▸ Description of the task: With pictures omitted, transcribe exactly the lines from the one containing "Task: Collapse the Home page tree node" to the end of the records below.

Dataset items
# # # # #

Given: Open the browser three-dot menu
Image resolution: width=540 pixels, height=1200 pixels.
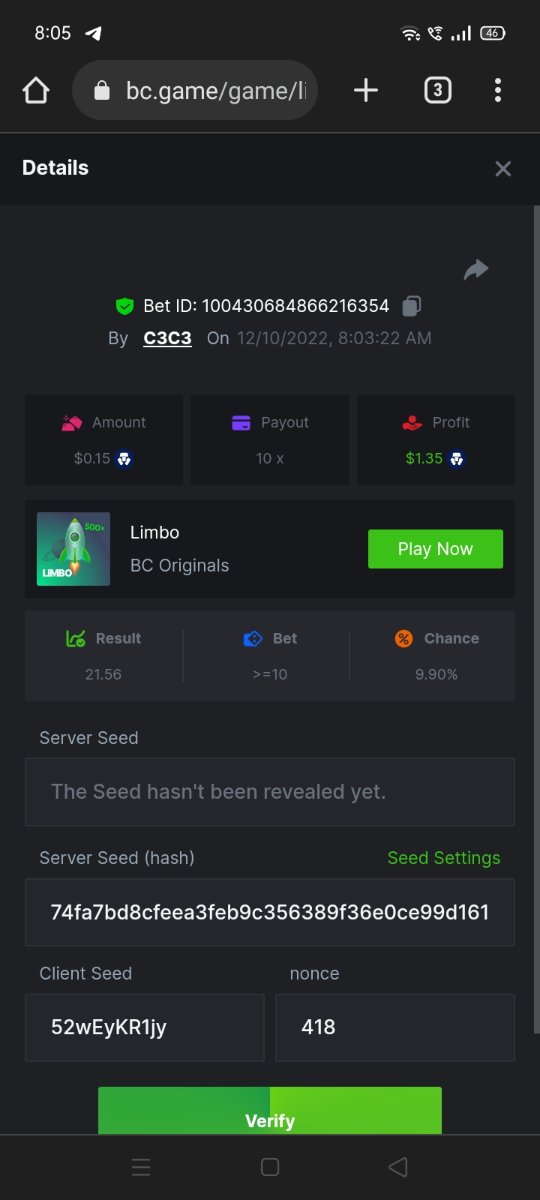Looking at the screenshot, I should point(498,91).
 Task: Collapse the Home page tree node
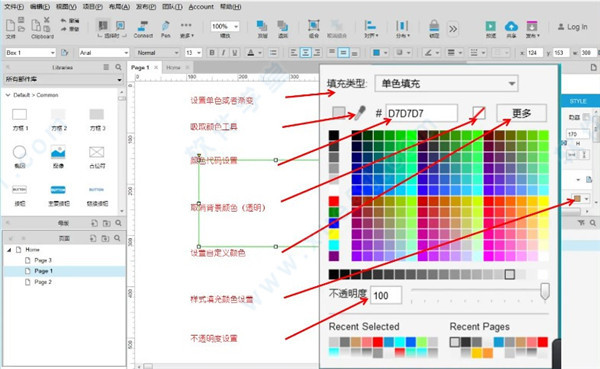click(x=9, y=250)
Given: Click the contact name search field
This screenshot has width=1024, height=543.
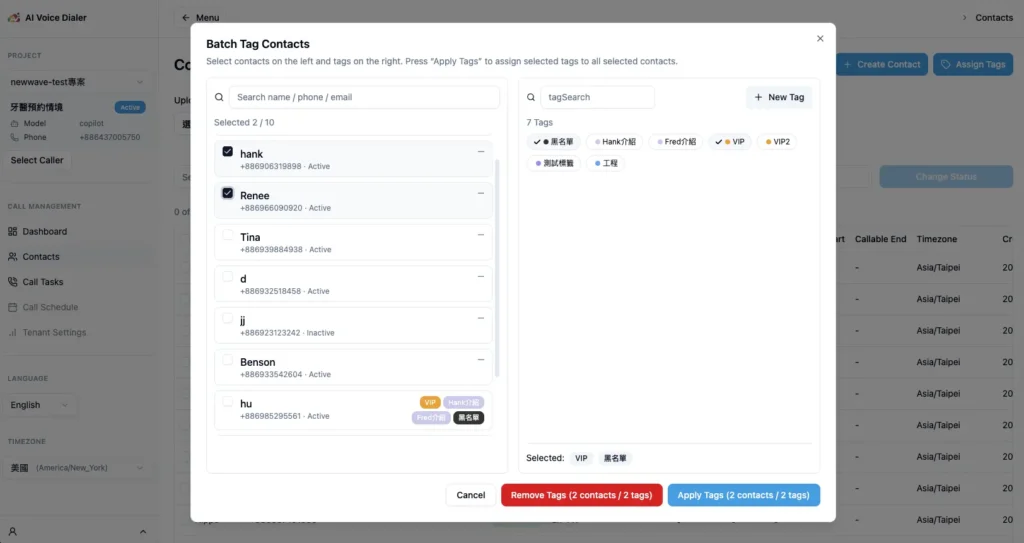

# # # # #

▸ Answer space:
 Task: Collapse the Home page tree node
click(x=9, y=250)
Given: Click the contact name search field
This screenshot has width=1024, height=543.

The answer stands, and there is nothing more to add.